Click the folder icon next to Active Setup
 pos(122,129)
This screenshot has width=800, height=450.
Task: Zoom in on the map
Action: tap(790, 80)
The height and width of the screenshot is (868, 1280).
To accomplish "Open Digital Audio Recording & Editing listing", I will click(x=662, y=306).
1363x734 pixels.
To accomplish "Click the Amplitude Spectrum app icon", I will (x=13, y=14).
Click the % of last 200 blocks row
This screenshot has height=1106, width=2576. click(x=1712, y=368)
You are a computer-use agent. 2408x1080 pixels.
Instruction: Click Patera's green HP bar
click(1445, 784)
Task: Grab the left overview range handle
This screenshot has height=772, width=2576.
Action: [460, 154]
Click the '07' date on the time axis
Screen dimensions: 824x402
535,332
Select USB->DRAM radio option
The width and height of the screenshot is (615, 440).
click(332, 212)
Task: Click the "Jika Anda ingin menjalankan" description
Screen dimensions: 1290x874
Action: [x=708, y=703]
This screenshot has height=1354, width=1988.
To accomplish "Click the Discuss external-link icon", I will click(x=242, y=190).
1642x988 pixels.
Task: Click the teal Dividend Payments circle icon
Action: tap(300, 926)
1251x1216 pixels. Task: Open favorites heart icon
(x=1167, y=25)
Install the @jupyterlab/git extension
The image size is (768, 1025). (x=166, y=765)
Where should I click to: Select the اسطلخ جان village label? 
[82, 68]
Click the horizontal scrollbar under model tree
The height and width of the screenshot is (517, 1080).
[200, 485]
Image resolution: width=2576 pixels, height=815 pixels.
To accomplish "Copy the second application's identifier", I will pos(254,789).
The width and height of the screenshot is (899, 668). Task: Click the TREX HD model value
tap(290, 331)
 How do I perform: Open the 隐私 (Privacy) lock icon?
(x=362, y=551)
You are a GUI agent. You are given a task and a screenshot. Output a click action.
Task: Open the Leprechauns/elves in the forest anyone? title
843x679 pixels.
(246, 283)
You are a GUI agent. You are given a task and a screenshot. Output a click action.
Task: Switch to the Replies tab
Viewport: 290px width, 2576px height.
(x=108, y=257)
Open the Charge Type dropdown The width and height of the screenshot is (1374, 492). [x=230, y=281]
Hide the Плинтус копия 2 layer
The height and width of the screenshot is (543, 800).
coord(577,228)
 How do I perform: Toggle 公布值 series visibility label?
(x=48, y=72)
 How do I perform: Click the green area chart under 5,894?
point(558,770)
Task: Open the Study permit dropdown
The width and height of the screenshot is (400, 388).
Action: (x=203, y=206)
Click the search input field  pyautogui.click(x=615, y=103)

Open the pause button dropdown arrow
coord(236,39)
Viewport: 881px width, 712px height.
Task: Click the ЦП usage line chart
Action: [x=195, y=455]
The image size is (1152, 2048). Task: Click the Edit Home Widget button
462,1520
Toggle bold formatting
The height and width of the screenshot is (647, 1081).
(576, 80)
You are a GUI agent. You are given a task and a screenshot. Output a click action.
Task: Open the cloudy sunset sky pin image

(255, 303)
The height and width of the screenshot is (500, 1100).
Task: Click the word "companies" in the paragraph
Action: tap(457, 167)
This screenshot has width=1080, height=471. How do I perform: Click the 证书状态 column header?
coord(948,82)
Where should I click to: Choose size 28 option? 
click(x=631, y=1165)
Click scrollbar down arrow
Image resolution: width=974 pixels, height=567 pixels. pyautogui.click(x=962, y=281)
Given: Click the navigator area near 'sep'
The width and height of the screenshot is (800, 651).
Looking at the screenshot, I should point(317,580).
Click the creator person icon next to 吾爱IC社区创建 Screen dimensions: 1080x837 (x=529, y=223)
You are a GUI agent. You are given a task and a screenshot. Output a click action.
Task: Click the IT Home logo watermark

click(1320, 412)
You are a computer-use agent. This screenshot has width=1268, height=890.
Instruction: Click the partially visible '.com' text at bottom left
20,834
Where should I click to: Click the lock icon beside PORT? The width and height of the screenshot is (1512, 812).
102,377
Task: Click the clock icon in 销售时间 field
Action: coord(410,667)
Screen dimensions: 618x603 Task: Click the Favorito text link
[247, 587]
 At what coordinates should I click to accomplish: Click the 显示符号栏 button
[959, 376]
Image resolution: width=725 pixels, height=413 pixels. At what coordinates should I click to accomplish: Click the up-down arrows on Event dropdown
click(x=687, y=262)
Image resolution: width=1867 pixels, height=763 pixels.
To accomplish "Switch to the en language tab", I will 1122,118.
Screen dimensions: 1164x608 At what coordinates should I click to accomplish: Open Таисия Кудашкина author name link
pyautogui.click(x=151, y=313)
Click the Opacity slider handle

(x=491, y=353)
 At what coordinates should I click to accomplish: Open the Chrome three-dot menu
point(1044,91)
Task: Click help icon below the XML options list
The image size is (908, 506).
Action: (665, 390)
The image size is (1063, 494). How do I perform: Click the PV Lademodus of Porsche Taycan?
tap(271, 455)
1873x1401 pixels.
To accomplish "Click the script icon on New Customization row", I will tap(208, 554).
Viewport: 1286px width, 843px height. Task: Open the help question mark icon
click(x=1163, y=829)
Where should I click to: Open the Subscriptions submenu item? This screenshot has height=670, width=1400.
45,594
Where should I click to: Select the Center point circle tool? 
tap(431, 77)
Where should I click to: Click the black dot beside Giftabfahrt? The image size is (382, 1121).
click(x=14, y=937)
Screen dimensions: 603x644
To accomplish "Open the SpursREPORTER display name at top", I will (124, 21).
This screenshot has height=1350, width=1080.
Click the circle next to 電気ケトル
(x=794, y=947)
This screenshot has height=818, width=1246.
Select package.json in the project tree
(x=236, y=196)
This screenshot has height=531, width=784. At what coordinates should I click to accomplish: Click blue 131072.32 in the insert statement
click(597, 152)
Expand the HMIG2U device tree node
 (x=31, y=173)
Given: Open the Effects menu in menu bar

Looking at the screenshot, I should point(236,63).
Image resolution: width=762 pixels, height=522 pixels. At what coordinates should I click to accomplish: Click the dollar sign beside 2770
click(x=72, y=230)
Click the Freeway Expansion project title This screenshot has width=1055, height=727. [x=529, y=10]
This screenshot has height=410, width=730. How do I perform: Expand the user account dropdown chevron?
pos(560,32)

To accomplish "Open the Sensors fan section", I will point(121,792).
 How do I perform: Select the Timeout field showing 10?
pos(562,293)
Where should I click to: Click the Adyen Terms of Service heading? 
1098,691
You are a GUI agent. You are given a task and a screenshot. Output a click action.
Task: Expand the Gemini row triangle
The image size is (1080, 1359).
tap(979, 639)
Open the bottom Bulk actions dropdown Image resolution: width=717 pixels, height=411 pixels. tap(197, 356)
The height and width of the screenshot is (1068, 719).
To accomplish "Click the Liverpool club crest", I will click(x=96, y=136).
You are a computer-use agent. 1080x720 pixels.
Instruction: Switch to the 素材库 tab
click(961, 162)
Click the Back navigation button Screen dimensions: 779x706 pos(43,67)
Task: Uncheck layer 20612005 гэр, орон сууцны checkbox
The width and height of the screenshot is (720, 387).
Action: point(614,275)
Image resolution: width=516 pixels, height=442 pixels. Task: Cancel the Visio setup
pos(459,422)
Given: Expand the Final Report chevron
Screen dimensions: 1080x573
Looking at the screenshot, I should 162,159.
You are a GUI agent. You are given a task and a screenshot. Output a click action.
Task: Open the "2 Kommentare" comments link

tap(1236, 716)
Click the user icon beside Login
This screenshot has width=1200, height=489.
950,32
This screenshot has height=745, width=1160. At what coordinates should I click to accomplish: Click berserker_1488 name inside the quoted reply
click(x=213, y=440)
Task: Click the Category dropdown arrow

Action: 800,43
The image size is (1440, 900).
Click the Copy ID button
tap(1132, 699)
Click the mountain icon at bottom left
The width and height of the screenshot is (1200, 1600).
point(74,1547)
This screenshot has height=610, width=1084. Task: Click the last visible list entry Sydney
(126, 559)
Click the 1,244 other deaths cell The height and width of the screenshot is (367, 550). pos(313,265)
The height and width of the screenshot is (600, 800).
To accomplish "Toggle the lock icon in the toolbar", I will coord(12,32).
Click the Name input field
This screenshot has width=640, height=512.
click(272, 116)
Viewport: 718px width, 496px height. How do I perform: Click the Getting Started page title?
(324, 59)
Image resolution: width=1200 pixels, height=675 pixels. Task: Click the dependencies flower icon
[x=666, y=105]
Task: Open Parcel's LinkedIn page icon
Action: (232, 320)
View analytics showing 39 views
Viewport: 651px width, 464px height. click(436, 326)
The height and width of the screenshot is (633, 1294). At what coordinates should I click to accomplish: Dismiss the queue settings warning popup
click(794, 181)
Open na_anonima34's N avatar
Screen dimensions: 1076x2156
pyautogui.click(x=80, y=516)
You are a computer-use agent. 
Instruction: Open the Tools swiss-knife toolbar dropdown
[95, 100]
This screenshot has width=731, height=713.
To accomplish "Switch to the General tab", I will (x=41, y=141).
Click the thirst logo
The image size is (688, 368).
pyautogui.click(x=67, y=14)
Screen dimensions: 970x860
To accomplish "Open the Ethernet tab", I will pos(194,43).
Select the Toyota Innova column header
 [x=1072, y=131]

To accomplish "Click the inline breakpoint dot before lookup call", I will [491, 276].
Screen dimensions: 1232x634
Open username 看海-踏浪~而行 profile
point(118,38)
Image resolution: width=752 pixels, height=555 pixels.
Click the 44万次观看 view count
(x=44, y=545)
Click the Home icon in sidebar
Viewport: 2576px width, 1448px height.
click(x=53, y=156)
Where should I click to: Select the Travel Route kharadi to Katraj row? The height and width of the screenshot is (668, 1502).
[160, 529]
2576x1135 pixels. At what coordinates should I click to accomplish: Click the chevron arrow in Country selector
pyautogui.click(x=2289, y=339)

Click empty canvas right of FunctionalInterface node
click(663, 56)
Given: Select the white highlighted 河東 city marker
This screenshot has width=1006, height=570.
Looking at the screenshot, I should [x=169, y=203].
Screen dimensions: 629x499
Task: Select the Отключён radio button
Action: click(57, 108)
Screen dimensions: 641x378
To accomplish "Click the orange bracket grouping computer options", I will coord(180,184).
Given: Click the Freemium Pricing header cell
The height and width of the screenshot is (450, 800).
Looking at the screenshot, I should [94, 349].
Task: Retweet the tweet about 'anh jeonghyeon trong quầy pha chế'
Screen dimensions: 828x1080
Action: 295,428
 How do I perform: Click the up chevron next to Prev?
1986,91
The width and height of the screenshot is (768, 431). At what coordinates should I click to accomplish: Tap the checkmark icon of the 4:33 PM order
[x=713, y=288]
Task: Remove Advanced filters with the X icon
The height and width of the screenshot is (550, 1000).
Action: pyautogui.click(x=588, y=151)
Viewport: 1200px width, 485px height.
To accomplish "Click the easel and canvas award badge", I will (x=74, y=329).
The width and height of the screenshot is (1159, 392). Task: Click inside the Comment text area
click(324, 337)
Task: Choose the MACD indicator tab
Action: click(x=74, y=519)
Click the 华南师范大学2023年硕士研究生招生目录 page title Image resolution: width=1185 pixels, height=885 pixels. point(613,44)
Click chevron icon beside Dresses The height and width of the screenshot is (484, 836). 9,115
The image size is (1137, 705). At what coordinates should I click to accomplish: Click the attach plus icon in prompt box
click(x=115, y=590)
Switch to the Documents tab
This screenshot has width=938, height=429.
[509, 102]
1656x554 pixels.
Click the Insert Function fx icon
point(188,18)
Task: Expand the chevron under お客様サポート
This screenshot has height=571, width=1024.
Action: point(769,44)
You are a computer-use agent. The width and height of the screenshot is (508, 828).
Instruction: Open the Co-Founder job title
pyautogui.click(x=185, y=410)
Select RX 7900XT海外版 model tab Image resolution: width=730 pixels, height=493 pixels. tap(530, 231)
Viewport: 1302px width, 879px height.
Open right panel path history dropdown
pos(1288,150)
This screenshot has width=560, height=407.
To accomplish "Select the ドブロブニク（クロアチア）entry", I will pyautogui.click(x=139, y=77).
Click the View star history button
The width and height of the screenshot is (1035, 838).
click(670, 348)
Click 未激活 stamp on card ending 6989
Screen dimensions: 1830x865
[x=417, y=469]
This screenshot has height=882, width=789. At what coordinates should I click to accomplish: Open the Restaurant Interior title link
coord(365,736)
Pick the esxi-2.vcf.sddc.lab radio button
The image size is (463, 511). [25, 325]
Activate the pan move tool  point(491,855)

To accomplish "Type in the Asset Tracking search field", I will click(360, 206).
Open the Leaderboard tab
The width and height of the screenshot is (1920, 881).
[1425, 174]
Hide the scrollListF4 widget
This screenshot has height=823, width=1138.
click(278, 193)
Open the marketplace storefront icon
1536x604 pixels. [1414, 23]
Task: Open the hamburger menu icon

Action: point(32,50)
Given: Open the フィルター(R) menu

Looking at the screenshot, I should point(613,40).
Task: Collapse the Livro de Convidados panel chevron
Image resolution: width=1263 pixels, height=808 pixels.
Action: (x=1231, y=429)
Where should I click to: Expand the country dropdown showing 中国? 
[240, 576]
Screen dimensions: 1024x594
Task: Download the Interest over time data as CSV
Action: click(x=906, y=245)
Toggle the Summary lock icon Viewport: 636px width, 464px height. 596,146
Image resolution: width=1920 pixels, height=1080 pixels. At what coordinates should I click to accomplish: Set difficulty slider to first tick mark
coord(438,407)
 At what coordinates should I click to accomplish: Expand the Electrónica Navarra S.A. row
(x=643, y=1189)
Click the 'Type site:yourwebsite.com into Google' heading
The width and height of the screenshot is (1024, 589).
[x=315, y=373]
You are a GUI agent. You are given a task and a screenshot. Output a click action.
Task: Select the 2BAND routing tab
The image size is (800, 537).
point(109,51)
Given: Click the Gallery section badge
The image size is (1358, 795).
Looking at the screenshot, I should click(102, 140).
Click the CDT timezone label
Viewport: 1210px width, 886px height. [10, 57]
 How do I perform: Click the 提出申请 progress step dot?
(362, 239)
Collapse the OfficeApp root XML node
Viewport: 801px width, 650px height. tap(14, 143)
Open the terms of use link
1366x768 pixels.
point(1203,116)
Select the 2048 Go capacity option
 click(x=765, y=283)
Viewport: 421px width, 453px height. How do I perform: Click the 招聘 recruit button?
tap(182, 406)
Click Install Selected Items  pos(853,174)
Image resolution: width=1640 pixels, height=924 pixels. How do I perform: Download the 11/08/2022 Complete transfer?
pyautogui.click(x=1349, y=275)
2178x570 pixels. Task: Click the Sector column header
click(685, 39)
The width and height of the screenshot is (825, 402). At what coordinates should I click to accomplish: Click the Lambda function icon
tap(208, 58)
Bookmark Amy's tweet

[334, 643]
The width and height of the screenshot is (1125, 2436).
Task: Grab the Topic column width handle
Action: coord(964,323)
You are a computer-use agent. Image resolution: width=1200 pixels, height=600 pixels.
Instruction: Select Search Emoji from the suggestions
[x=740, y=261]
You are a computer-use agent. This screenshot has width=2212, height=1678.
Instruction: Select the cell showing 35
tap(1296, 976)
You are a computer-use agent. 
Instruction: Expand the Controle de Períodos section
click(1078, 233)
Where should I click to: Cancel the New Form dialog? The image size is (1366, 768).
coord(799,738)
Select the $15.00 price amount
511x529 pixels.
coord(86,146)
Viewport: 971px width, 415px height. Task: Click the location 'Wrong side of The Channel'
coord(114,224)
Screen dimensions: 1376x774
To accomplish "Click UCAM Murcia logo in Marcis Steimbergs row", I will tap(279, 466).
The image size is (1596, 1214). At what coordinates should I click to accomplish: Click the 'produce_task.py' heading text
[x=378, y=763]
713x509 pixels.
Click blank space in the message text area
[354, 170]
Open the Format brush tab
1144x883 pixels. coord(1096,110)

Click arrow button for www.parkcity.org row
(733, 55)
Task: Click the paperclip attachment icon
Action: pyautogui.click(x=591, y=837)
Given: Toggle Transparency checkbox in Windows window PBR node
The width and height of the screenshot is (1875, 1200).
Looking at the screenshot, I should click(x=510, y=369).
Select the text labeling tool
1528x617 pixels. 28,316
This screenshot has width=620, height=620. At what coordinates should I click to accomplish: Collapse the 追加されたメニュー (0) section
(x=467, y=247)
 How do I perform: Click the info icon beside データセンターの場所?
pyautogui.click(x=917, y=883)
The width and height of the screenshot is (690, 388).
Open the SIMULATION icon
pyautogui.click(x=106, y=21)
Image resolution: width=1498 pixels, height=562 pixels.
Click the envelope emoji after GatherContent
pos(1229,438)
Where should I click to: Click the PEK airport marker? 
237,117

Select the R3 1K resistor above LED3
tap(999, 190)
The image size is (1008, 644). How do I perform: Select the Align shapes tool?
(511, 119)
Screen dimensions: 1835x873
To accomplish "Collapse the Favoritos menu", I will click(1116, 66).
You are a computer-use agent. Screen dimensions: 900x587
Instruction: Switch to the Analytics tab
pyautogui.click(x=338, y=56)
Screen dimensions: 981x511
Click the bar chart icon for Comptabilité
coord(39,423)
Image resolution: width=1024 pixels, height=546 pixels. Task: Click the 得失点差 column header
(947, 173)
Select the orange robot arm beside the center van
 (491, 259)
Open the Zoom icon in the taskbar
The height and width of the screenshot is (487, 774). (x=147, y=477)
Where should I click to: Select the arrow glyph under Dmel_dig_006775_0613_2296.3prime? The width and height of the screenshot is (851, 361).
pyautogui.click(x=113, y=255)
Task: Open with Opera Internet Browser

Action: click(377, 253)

▶ **Your goal**:
Check the listing above for "checkbox". Show every line where it turns up.

▶ **Response to this task**:
Task: Uncheck layer 20612005 гэр, орон сууцны checkbox
Given: Toggle Transparency checkbox in Windows window PBR node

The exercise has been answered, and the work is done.